Pixel coordinate grounding data
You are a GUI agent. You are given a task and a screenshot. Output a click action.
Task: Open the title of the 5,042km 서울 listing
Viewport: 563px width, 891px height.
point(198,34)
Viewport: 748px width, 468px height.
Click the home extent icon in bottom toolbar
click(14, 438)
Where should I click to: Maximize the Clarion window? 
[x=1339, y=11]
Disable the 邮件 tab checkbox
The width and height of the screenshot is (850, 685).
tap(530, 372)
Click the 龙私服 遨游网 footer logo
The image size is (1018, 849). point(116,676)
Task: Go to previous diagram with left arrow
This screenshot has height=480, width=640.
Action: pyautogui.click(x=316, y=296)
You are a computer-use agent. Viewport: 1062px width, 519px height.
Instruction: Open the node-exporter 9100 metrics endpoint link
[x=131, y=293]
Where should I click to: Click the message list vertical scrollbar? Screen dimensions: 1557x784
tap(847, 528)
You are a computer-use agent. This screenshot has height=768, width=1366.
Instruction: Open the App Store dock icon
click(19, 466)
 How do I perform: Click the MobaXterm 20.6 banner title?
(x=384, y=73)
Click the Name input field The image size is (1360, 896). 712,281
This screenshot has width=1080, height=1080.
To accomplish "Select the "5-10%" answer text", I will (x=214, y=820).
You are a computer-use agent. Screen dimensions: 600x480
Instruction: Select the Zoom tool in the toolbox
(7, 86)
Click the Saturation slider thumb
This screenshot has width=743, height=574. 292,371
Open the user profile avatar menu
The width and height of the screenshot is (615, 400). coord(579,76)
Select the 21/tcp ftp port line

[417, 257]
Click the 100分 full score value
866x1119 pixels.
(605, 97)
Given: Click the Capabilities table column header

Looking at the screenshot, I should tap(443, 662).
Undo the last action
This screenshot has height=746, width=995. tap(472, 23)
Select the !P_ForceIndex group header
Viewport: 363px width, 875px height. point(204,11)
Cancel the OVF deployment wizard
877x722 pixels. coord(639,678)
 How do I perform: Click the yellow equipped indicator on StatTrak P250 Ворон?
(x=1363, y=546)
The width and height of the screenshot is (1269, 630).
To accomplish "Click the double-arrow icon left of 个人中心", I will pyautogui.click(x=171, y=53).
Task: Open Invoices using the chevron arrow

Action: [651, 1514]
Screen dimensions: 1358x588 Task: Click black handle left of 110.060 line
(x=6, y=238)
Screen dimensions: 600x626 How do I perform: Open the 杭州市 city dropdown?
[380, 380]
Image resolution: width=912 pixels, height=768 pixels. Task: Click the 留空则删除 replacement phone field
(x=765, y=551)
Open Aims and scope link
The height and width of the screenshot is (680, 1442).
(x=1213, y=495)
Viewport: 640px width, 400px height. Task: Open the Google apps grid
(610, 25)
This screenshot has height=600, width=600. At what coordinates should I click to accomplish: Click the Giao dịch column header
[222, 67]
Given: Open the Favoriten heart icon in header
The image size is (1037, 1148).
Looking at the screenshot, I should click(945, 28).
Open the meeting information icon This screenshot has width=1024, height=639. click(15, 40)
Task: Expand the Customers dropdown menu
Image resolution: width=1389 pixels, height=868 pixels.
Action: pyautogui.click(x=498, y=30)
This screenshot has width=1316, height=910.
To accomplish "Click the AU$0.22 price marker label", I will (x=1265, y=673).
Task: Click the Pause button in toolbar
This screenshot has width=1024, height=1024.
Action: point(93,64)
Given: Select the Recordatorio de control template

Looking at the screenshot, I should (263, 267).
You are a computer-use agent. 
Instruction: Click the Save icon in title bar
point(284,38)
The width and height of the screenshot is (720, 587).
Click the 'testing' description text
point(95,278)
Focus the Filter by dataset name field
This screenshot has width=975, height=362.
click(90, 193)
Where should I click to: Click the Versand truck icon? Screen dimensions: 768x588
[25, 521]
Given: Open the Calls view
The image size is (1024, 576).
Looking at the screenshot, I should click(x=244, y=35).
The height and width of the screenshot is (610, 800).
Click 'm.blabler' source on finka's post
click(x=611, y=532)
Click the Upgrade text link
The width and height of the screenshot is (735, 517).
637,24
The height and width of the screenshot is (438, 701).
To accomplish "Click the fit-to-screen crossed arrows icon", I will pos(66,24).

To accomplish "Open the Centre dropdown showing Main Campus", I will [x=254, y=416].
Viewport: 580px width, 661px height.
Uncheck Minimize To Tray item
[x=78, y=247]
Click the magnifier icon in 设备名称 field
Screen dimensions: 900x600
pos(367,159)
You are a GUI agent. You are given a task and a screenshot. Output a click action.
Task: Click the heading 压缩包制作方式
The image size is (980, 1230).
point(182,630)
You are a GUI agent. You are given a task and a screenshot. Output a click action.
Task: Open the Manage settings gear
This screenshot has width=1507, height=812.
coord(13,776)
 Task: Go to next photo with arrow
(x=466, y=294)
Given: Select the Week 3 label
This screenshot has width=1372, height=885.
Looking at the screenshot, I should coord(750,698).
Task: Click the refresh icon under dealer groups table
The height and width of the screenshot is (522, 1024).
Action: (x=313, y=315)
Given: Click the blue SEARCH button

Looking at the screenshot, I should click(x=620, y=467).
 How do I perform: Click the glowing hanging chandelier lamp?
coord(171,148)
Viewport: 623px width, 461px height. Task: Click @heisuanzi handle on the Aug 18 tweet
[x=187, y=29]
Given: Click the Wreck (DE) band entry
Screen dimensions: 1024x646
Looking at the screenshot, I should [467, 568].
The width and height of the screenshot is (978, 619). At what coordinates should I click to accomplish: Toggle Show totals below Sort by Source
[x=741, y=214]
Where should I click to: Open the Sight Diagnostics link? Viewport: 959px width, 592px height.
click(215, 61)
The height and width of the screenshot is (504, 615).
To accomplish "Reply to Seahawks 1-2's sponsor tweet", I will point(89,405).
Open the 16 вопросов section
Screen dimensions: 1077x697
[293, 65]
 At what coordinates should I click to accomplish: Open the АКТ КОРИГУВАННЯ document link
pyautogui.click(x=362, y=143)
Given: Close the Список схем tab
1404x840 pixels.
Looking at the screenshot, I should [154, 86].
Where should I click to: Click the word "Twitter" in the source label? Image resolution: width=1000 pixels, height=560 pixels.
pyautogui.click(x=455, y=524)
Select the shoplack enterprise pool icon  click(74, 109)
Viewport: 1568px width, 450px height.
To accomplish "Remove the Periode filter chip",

* **ACTIVITY**
Each entry needs to be written out again, exactly as given.

* **SOLUTION TO THE EXERCISE**
You are a GUI agent. You are given a task and a screenshot. Output a click action.
Task: Open the title of the 5,042km 서울 listing
Viewport: 563px width, 891px height.
point(198,34)
Viewport: 748px width, 468px height.
Click the home extent icon in bottom toolbar
click(14, 438)
Where should I click to: Maximize the Clarion window? 
[x=1339, y=11]
Disable the 邮件 tab checkbox
The width and height of the screenshot is (850, 685).
tap(530, 372)
Click the 龙私服 遨游网 footer logo
The image size is (1018, 849). point(116,676)
Task: Go to previous diagram with left arrow
This screenshot has height=480, width=640.
Action: pyautogui.click(x=316, y=296)
You are a computer-use agent. Viewport: 1062px width, 519px height.
Instruction: Open the node-exporter 9100 metrics endpoint link
[x=131, y=293]
Where should I click to: Click the message list vertical scrollbar? Screen dimensions: 1557x784
tap(847, 528)
You are a computer-use agent. This screenshot has height=768, width=1366.
Instruction: Open the App Store dock icon
click(19, 466)
 How do I perform: Click the MobaXterm 20.6 banner title?
(x=384, y=73)
Click the Name input field The image size is (1360, 896). 712,281
This screenshot has width=1080, height=1080.
To accomplish "Select the "5-10%" answer text", I will (x=214, y=820).
You are a computer-use agent. Screen dimensions: 600x480
Instruction: Select the Zoom tool in the toolbox
(7, 86)
Click the Saturation slider thumb
This screenshot has width=743, height=574. 292,371
Open the user profile avatar menu
The width and height of the screenshot is (615, 400). coord(579,76)
Select the 21/tcp ftp port line

[417, 257]
Click the 100分 full score value
866x1119 pixels.
(605, 97)
Given: Click the Capabilities table column header

Looking at the screenshot, I should tap(443, 662).
Undo the last action
This screenshot has height=746, width=995. tap(472, 23)
Select the !P_ForceIndex group header
Viewport: 363px width, 875px height. point(204,11)
Cancel the OVF deployment wizard
877x722 pixels. coord(639,678)
 How do I perform: Click the yellow equipped indicator on StatTrak P250 Ворон?
(x=1363, y=546)
The width and height of the screenshot is (1269, 630).
To accomplish "Click the double-arrow icon left of 个人中心", I will pyautogui.click(x=171, y=53).
Task: Open Invoices using the chevron arrow

Action: [651, 1514]
Screen dimensions: 1358x588 Task: Click black handle left of 110.060 line
(x=6, y=238)
Screen dimensions: 600x626 How do I perform: Open the 杭州市 city dropdown?
[380, 380]
Image resolution: width=912 pixels, height=768 pixels. Task: Click the 留空则删除 replacement phone field
(x=765, y=551)
Open Aims and scope link
The height and width of the screenshot is (680, 1442).
(x=1213, y=495)
Viewport: 640px width, 400px height. Task: Open the Google apps grid
(610, 25)
This screenshot has height=600, width=600. At what coordinates should I click to accomplish: Click the Giao dịch column header
[222, 67]
Given: Open the Favoriten heart icon in header
The image size is (1037, 1148).
Looking at the screenshot, I should click(945, 28).
Open the meeting information icon This screenshot has width=1024, height=639. click(15, 40)
Task: Expand the Customers dropdown menu
Image resolution: width=1389 pixels, height=868 pixels.
Action: pyautogui.click(x=498, y=30)
This screenshot has width=1316, height=910.
To accomplish "Click the AU$0.22 price marker label", I will (x=1265, y=673).
Task: Click the Pause button in toolbar
This screenshot has width=1024, height=1024.
Action: point(93,64)
Given: Select the Recordatorio de control template

Looking at the screenshot, I should (263, 267).
You are a computer-use agent. 
Instruction: Click the Save icon in title bar
point(284,38)
The width and height of the screenshot is (720, 587).
Click the 'testing' description text
point(95,278)
Focus the Filter by dataset name field
This screenshot has width=975, height=362.
click(90, 193)
Where should I click to: Click the Versand truck icon? Screen dimensions: 768x588
[25, 521]
Given: Open the Calls view
The image size is (1024, 576).
Looking at the screenshot, I should click(x=244, y=35).
The height and width of the screenshot is (610, 800).
Click 'm.blabler' source on finka's post
click(x=611, y=532)
Click the Upgrade text link
The width and height of the screenshot is (735, 517).
637,24
The height and width of the screenshot is (438, 701).
To accomplish "Click the fit-to-screen crossed arrows icon", I will pos(66,24).

To accomplish "Open the Centre dropdown showing Main Campus", I will [x=254, y=416].
Viewport: 580px width, 661px height.
Uncheck Minimize To Tray item
[x=78, y=247]
Click the magnifier icon in 设备名称 field
Screen dimensions: 900x600
pos(367,159)
You are a GUI agent. You are given a task and a screenshot. Output a click action.
Task: Click the heading 压缩包制作方式
The image size is (980, 1230).
point(182,630)
You are a GUI agent. You are given a task and a screenshot. Output a click action.
Task: Open the Manage settings gear
This screenshot has width=1507, height=812.
coord(13,776)
 Task: Go to next photo with arrow
(x=466, y=294)
Given: Select the Week 3 label
This screenshot has width=1372, height=885.
Looking at the screenshot, I should coord(750,698).
Task: Click the refresh icon under dealer groups table
The height and width of the screenshot is (522, 1024).
Action: (x=313, y=315)
Given: Click the blue SEARCH button

Looking at the screenshot, I should click(x=620, y=467).
 How do I perform: Click the glowing hanging chandelier lamp?
coord(171,148)
Viewport: 623px width, 461px height. Task: Click @heisuanzi handle on the Aug 18 tweet
[x=187, y=29]
Given: Click the Wreck (DE) band entry
Screen dimensions: 1024x646
Looking at the screenshot, I should [467, 568].
The width and height of the screenshot is (978, 619). At what coordinates should I click to accomplish: Toggle Show totals below Sort by Source
[x=741, y=214]
Where should I click to: Open the Sight Diagnostics link? Viewport: 959px width, 592px height.
click(215, 61)
The height and width of the screenshot is (504, 615).
To accomplish "Reply to Seahawks 1-2's sponsor tweet", I will point(89,405).
Open the 16 вопросов section
Screen dimensions: 1077x697
[293, 65]
 At what coordinates should I click to accomplish: Open the АКТ КОРИГУВАННЯ document link
pyautogui.click(x=362, y=143)
Given: Close the Список схем tab
1404x840 pixels.
Looking at the screenshot, I should [154, 86].
Where should I click to: Click the word "Twitter" in the source label? Image resolution: width=1000 pixels, height=560 pixels.
pyautogui.click(x=455, y=524)
Select the shoplack enterprise pool icon  click(74, 109)
Viewport: 1568px width, 450px height.
To accomplish "Remove the Periode filter chip",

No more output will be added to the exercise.